Healthy hobbyist or hoarder?

hoarderEveryone seems to know someone that collects a bunch of stuff. Maybe that someone is you. Many would consider the items picked up in dumpsters or from friends getting rid of their stuff to be worthless junk, hence their reason for getting rid of it. Most people would simply pass on the junk about to be tossed, but not that one guy, he wants whatever crap you’re throwing away. To that collector who deems himself an artist or thrifty fella who is being frugal, it’s a treasure. Surely, someday they’ll need to buy it or they’ll be able to use it, so why not grab it now, save later, and just put it somewhere until you need it. Then, there are the squatters, who take free living to the extreme to make a political statement, as opposed to those who do it by necessity. But when is enough, enough?

How do you know if your frugality has become obsessive and is a detriment to your life or others? What do you say to someone who has so much junk they have pathways through their home to navigate through it? I hear a bunch of excuses for keeping crap these days in the name of frugality; this article will help you distinguish for yourself and others if the collecting and frugality is a healthy hobby or a potential disorder for concern (that may someday overtake your life).  Moreover, this is to help those who may have no idea they’re already a hoarder (or know someone with the attributes), get the help they need. I will not get into the psychology of these disorders per se, I”l leave the why do these people hoard for another article in the near future. Last but not least, I’ll leave you with a link to a cool blog I found in writing this article along with some other useful resources.

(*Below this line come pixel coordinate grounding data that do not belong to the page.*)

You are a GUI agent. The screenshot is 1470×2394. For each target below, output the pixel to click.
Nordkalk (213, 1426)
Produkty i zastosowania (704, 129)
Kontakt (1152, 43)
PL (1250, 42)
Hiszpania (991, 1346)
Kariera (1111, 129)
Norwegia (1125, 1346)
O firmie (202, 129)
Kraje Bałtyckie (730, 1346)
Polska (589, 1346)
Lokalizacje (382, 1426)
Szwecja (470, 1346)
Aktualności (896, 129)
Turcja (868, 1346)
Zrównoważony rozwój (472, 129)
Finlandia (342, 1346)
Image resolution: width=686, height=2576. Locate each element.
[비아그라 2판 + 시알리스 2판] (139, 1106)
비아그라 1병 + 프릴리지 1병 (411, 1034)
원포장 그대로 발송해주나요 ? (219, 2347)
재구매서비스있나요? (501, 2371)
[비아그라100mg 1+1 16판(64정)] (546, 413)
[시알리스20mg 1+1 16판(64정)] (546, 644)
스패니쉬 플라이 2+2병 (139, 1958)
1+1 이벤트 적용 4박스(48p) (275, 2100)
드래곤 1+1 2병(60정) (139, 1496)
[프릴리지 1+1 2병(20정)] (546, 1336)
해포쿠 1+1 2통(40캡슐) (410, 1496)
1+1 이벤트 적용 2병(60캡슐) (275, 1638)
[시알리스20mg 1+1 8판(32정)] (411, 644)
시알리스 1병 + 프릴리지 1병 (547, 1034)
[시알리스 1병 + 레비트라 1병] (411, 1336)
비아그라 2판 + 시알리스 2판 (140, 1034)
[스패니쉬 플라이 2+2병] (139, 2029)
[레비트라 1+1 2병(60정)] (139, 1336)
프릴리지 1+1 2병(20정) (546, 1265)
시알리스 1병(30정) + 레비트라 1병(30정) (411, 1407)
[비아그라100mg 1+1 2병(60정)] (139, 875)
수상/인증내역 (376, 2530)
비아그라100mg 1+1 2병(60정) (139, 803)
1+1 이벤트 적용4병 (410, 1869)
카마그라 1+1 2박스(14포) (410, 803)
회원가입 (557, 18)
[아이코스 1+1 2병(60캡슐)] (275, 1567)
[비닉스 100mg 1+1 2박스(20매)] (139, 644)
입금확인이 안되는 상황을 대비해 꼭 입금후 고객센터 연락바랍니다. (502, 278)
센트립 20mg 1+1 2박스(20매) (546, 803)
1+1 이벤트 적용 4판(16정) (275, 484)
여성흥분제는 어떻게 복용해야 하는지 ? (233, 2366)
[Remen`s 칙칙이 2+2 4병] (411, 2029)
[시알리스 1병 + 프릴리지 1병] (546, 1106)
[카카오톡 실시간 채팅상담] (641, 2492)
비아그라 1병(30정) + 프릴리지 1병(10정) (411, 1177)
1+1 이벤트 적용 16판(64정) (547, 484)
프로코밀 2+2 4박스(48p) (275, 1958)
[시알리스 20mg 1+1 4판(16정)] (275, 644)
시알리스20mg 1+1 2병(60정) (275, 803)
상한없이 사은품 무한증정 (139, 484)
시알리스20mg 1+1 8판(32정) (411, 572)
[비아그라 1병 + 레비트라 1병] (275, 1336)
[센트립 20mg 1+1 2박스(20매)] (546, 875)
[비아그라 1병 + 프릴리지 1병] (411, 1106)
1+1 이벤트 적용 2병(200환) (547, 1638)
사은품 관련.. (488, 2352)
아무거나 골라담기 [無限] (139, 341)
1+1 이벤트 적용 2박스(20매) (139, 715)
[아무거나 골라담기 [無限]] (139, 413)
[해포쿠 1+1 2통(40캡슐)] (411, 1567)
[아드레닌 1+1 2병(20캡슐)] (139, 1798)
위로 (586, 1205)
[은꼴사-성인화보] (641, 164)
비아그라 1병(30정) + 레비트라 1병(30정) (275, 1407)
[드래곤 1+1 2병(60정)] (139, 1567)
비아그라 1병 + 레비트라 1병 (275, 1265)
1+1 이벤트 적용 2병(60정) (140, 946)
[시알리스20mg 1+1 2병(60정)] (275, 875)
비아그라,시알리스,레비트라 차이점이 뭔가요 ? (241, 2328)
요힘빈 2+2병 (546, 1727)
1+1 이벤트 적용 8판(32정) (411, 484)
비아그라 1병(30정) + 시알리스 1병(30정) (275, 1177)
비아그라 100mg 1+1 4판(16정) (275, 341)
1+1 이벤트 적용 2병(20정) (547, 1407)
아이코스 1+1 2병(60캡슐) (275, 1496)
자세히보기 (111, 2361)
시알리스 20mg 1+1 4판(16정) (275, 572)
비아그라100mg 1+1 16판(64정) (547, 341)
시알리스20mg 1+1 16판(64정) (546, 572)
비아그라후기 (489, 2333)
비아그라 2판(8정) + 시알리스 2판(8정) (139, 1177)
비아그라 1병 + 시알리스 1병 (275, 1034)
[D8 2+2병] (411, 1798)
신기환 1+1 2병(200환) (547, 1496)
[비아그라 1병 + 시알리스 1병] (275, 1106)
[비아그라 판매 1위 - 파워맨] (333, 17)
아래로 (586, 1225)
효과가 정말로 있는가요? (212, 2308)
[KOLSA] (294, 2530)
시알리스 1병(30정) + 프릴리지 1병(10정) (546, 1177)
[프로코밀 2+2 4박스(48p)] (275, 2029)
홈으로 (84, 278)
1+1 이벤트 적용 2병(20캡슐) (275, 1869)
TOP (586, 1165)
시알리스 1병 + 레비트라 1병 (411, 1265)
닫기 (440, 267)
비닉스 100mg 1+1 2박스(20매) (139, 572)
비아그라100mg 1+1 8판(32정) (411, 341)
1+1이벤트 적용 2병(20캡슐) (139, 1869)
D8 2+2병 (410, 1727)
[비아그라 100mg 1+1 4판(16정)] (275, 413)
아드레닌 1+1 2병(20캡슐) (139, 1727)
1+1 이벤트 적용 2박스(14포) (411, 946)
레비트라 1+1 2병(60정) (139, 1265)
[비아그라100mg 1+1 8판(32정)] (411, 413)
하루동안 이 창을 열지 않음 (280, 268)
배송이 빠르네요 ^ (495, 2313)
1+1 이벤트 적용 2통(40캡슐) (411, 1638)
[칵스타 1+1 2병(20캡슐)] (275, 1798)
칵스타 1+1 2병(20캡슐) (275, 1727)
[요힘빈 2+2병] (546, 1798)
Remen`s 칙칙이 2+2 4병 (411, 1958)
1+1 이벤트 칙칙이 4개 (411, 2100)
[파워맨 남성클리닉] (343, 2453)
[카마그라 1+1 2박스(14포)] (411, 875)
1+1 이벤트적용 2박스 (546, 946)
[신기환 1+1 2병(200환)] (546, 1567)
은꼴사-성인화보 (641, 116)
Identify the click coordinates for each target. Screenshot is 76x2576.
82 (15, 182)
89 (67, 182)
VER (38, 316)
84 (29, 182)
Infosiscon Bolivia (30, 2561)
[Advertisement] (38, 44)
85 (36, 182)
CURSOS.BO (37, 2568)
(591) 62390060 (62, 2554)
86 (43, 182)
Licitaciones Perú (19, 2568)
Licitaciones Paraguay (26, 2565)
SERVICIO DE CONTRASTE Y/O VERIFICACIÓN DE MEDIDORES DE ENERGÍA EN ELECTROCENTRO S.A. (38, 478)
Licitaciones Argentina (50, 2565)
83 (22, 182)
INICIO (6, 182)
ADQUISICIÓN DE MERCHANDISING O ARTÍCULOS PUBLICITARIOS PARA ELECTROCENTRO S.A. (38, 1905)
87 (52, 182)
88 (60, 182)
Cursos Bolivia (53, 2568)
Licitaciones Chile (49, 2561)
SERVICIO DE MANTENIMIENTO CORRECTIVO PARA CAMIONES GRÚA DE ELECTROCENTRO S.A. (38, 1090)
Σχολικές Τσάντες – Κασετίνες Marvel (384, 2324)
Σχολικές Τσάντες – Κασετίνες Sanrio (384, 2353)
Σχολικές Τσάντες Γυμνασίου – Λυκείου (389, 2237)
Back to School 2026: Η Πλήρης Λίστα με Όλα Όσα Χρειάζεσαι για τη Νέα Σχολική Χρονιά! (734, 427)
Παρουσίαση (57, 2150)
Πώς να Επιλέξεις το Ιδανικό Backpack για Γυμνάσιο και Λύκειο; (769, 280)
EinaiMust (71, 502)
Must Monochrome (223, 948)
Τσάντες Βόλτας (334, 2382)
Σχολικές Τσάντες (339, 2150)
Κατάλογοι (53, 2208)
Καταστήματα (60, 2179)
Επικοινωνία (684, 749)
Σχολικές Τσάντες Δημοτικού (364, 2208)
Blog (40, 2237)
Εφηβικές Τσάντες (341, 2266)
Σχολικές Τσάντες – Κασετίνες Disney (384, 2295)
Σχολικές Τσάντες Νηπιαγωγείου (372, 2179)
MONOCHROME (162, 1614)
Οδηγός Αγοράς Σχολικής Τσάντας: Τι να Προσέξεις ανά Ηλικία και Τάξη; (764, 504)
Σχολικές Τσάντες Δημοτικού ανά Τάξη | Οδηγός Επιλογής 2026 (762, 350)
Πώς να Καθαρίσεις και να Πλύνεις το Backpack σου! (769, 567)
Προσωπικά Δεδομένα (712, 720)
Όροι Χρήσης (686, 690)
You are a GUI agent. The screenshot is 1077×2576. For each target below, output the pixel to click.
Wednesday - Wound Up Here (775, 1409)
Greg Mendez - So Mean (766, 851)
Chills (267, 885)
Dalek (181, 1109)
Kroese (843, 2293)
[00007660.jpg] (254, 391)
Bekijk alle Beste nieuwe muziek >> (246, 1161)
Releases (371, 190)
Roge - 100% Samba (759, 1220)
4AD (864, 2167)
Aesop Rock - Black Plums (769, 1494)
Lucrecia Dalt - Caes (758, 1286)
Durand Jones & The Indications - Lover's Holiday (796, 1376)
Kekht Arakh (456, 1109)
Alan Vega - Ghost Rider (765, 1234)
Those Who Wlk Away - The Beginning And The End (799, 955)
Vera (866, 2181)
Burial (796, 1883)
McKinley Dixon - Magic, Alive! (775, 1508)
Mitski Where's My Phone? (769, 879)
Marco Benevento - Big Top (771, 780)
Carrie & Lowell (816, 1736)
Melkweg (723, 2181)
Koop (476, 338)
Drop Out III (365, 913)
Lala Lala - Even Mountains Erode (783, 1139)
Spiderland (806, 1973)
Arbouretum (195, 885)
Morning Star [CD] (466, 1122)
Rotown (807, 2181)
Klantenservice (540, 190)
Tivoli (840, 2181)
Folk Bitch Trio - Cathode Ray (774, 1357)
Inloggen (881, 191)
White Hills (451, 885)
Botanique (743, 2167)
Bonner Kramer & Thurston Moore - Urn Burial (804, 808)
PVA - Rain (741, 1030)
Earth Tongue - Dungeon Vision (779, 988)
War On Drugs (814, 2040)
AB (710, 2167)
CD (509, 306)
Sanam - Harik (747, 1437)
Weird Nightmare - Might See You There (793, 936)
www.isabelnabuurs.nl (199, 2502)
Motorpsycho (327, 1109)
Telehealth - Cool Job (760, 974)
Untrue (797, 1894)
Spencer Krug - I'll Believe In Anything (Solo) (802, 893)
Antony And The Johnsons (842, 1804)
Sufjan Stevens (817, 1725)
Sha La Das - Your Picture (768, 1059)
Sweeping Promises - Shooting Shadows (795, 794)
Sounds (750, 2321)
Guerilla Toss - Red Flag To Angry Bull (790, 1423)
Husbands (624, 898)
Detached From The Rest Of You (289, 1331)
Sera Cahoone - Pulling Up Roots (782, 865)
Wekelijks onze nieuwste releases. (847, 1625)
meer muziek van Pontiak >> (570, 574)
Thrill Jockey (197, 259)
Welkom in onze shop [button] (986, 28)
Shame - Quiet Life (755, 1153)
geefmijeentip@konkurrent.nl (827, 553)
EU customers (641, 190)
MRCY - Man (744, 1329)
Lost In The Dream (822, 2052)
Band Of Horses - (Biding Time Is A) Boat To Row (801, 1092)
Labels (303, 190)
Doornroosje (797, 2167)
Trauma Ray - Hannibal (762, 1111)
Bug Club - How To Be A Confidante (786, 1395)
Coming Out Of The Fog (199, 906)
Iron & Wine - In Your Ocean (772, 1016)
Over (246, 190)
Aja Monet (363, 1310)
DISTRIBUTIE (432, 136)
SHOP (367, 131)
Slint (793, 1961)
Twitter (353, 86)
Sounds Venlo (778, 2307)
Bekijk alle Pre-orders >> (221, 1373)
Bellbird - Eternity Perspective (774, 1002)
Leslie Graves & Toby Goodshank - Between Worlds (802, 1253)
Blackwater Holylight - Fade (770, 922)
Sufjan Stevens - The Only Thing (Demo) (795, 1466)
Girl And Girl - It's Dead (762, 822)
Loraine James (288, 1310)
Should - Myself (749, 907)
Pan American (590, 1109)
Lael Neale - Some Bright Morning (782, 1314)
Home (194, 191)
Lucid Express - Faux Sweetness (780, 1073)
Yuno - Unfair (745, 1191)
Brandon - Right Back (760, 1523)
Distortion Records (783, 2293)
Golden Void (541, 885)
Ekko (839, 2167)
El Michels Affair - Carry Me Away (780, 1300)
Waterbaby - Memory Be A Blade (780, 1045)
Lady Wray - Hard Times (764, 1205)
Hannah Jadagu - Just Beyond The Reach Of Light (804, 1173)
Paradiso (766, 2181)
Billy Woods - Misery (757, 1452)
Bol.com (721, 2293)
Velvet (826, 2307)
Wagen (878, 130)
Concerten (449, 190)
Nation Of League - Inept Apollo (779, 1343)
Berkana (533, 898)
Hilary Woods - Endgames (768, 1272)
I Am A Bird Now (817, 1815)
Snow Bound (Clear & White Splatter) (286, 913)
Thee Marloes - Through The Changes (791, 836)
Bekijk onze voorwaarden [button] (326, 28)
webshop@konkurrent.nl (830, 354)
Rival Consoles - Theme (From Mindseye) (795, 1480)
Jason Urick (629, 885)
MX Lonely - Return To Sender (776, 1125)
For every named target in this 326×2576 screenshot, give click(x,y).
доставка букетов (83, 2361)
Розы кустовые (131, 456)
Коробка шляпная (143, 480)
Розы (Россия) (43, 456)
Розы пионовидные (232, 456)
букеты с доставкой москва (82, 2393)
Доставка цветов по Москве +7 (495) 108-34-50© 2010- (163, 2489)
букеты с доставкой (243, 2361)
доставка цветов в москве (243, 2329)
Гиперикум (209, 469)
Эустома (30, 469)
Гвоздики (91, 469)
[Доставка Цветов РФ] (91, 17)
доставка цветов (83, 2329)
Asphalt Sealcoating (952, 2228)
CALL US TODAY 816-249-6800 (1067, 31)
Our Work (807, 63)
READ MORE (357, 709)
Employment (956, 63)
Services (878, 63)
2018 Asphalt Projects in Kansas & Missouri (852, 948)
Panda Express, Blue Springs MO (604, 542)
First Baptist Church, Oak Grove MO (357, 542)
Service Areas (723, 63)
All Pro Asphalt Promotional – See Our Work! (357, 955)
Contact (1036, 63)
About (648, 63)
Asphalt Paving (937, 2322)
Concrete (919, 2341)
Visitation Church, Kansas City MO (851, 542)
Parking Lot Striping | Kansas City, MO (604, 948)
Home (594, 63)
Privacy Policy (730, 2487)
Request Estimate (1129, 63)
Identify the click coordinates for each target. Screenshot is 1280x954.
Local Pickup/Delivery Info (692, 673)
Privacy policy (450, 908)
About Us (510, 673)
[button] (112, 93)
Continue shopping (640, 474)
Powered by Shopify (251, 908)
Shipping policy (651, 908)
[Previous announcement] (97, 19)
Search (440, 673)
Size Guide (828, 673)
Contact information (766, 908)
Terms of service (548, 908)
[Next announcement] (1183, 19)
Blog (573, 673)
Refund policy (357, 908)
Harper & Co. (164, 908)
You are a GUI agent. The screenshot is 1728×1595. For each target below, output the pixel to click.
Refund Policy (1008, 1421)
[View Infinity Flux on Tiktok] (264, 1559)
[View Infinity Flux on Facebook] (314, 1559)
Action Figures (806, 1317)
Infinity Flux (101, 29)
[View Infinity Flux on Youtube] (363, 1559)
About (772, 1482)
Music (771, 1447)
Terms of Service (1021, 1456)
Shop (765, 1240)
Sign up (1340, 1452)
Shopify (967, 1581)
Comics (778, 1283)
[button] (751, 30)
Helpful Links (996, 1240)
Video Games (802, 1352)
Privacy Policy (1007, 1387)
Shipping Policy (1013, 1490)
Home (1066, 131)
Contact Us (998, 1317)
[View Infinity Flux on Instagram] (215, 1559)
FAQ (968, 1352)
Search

The Difference Between Hoarding and Collecting

Frost & Hartl’s (’96) definition of clinical hoarding:

(1) the acquisition of, and failure to discard, a large number of possessions that appear to be of useless or of limited value; (2) living spaces sufficiently cluttered so as to preclude activities for which those spaces were designed; and (3) significant distress or impairment in functioning caused by the hoarding.

Now, for an alternate explanation of the above definition, and another viewpoint on the difference between a hobby and hoarding:

Professionals look for these three things when evaluating compulsive hoarders:

  • An inability to discard objects coupled with anxiety if a hoarder does try to throw things away
  • Impaired ability to function due to hoarding
  • A cluttered living space that has become so filled with objects that it can’t be used effectively

Hoarders typically fixate on keeping things such as:

Newspapers, old mail circulars, discarded food packaging, plastic containers, and in extreme cases, items like hair, fingernail clippings and even feces.

Conversely, hobbyists collect things of value worth money to others. If they were to sell their collection, they could make money from it. Just because your brother has a collection Nintendo games that line his bedroom walls from floor to ceiling doesn’t mean he’s a hoarder (even if he doesn’t play half of them), just as a mother who has 2,000 precious moments dolls doesn’t make her a hoarder. It all seems to come down to if others see value in what you’re collecting.

So, it’s time to ask yourself or your friends or family, are you keeping a bunch of stuff that’s worthless to everyone but yourself?

If you have determined either you or someone you know has a potential hoarding problem, don’t fret! Use the below tips and get in contact with a professional therapist.

Show empathy. Showing empathy doesn’t necessarily mean you agree with everything the person says. But it does mean you are willing to listen and to try to see things from the other person’s perspective.

Don’t argue. There is simply no point in arguing about hoarding. The harder you argue, the more the person is likely to argue back. The only solution is to get out of the argument.

Respect autonomy. Remember, most of you are dealing with an adult who has freedom of choice about her own possessions. Try to engage your loved one in a discussion (rather than an argument) about the home and her behavior. Ask your loved one what she wants to do, rather than just telling her what you want: “What do you think you would like to do about the clutter in the home?” “How do you suggest we proceed?”

Help the person recognize that his/her actions are inconsistent with her greater goals or values. Ask the person about her goals and values: “What’s really important to you in life? How would you like your life to be five years from now? What are your hopes and goals in life?” Discuss whether the person’s acquiring or difficulty organizing or getting rid of things fit with those goals and values. This is most effective if you ask, rather than tell: “How does the condition of your home fit with your desire to be a good grandmother? You’ve told me that friendships are very important to you; how well can you pursue that goal, given the way things are right now?”

If you have been accustomed to arguing and threatening and blaming, your new approaches will surprise your loved one, and it may take a little time before the person begins to trust you. Try these methods in several conversations and notice whether the balance seems to be tilting in the right direction. If so, be patient and keep up the good work.